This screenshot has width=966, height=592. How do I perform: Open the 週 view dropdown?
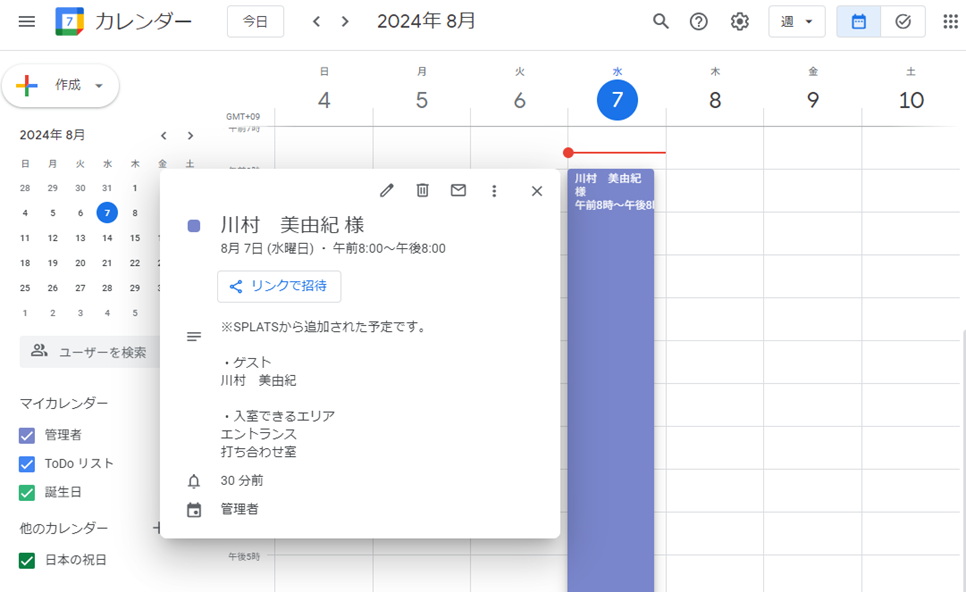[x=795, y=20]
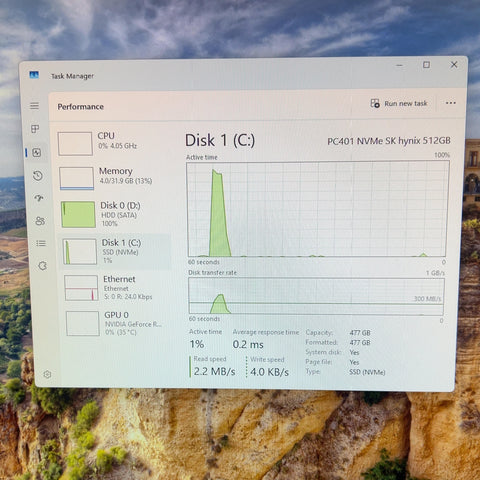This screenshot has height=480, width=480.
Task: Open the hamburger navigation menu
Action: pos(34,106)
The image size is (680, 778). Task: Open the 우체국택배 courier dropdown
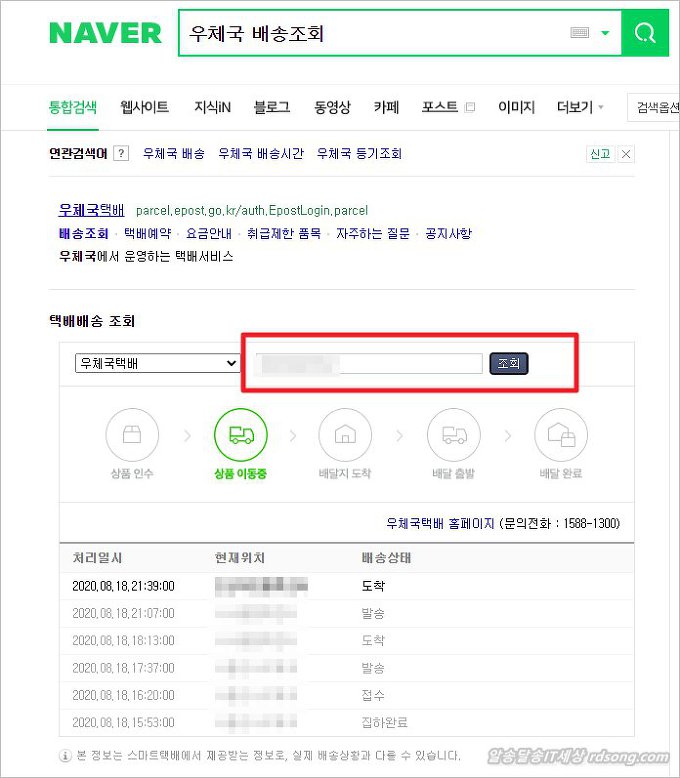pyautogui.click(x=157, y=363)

● ● ● ●

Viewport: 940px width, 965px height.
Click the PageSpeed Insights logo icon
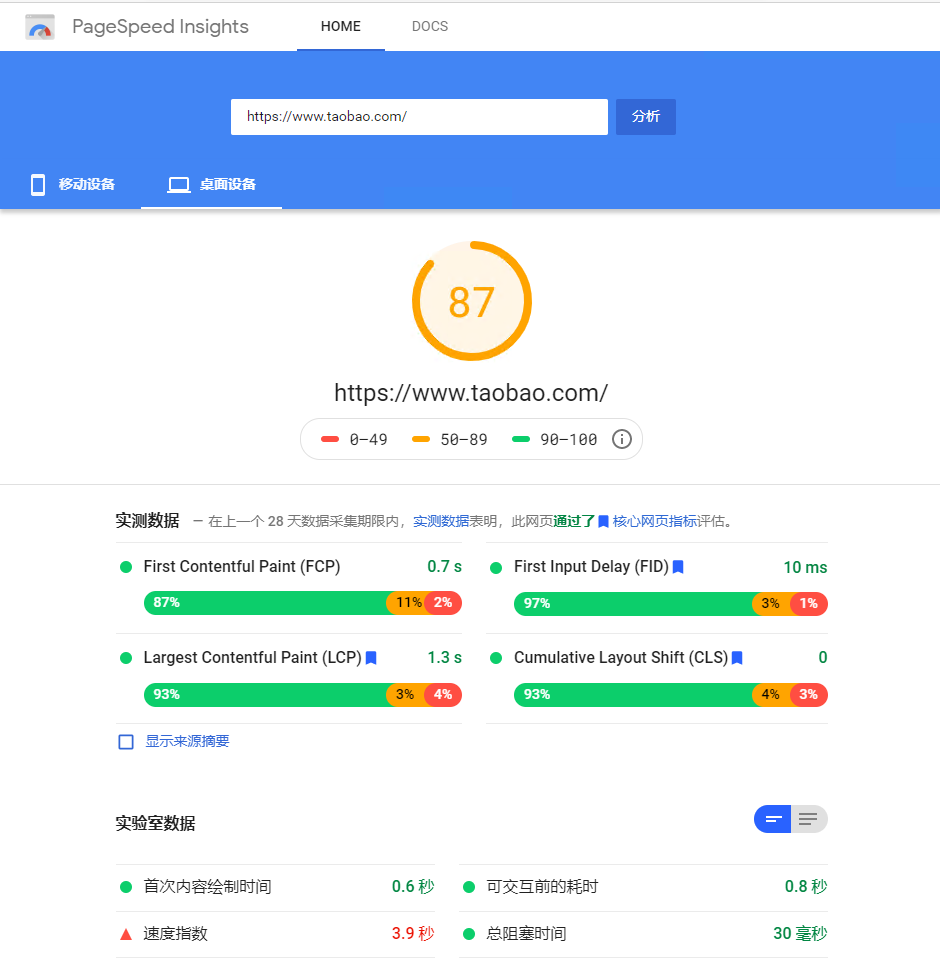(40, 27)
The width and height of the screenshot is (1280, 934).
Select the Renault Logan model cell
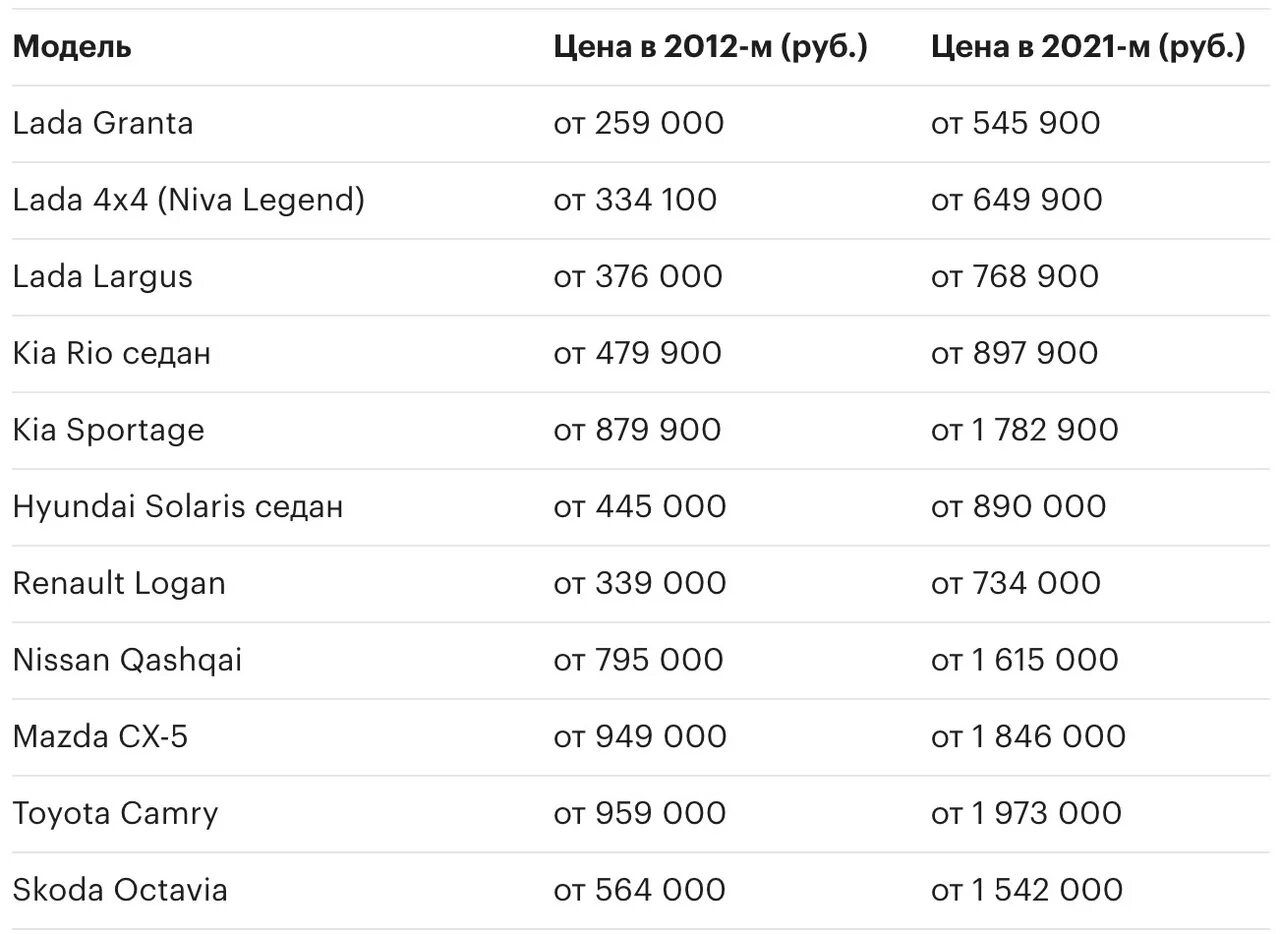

● ● ● ●

All that should be printed is the run of lines above from the one with "Click the PageSpeed Insights logo icon" through the one with "Select the Renault Logan model cell", both included, exactly as given, with pictures left out.

-- Completed task --
Click the PageSpeed Insights logo icon
(40, 27)
The width and height of the screenshot is (1280, 934).
Select the Renault Logan model cell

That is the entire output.